The signature alone gives away the responsibilities. The function takes an attribute-info bundle (HEAP_CACHE_ATTRINFO, see cubrid-heap-manager.md’s “AttrInfo cache”) and an LC_COPYAREA_OPERATION and dispatches based on the operation. The body is a switch (operation):

// locator_attribute_info_force — body sketch
switch (operation)
  {
  case LC_FLUSH_UPDATE:
  case LC_FLUSH_UPDATE_PRUNE:
  case LC_FLUSH_UPDATE_PRUNE_VERIFY:
    /* (1) Read the existing row using the right MVCC discipline */
    if (HEAP_IS_UPDATE_INPLACE (force_update_inplace) || !need_locking)
      scan = heap_get_last_version (thread_p, &context);
    else
      scan = locator_lock_and_get_object (thread_p, oid, &class_oid,
                                          &copy_recdes, scan_cache, X_LOCK,
                                          COPY, NULL_CHN, LOG_ERROR_IF_DELETED);
    old_recdes = &copy_recdes;
    /* fallthrough */

  case LC_FLUSH_INSERT:
  case LC_FLUSH_INSERT_PRUNE:
  case LC_FLUSH_INSERT_PRUNE_VERIFY:
    /* (2) Encode attr_info + (for UPDATE) old_recdes into a new RECDES */
    copyarea = locator_allocate_copy_area_by_attr_info (thread_p, attr_info,
                                                        old_recdes, &new_recdes,
                                                        -1, LOB_FLAG_INCLUDE_LOB);
    if (LC_IS_FLUSH_INSERT (operation))
      error_code = locator_insert_force (thread_p, &class_hfid, &class_oid,
                                         oid, &new_recdes, true, op_type,
                                         scan_cache, force_count, pruning_type,
                                         pcontext, func_preds,
                                         UPDATE_INPLACE_NONE, NULL, false, false);
    else /* LC_FLUSH_UPDATE */
      error_code = locator_update_force (thread_p, &class_hfid, &class_oid,
                                         oid, old_recdes, &new_recdes,
                                         has_index, att_id, n_att_id, op_type,
                                         scan_cache, force_count, not_check_fk,
                                         repl_info, pruning_type, pcontext,
                                         mvcc_reev_data, force_update_inplace,
                                         need_locking);
    break;

  case LC_FLUSH_DELETE:
    error_code = locator_delete_force (thread_p, &class_hfid, oid, true,
                                       op_type, scan_cache, force_count,
                                       mvcc_reev_data, need_locking);
    break;
  }

Three things to internalize:

1. The UPDATE path falls through into the INSERT path. That is the C [[fallthrough]] you can see in the source. UPDATE is “read old + encode new + apply” — INSERT is just “encode new + apply”. Sharing the encoding step keeps them honest.

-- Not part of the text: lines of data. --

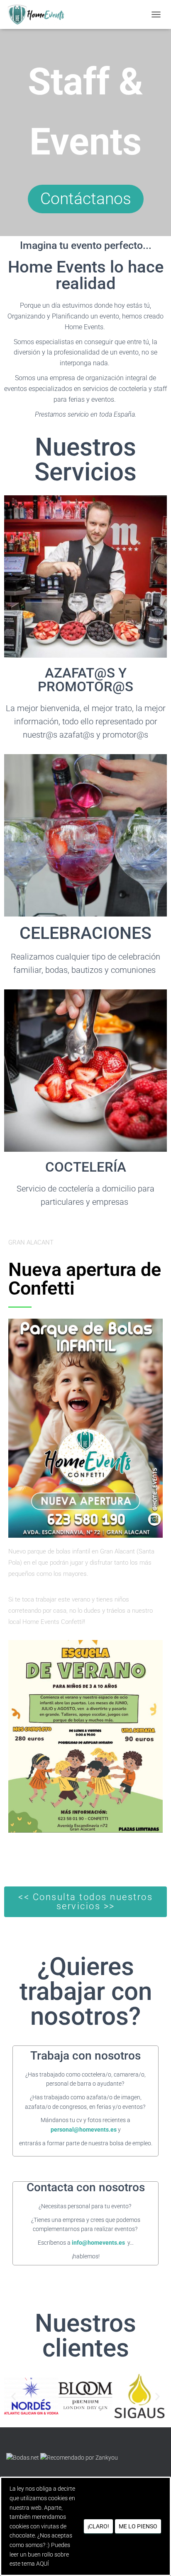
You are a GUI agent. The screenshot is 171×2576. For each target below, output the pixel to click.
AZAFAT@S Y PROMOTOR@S (85, 680)
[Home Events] (38, 14)
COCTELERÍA (85, 1167)
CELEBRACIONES (85, 933)
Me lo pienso (138, 2526)
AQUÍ (42, 2563)
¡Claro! (98, 2526)
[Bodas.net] (22, 2457)
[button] (13, 2396)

2. Locking happens here, not in the heap. Whether the row gets X-locked depends on need_locking and force_update_inplace. For ordinary executor-driven UPDATE / DELETE, the row was already X-locked during the SELECT phase that drove the predicate (the executor calls locator_lock_and_get_object with X_LOCK for S_DELETE / S_UPDATE); the force path skips the lock. For the workspace-driven case (client flushed an object the server has not seen X-locked yet), locator_lock_and_get_object inside the force is what acquires it. This is the design reason the lock manager analysis (cubrid-lock-manager.md) says “locks flow through the locator”.

3. Snapshot is consulted for UPDATE/DELETE under MVCC, but not for INSERT. Inserts do not have an existing version to be visible against. The fall-through arrangement makes this structural rather than conditional.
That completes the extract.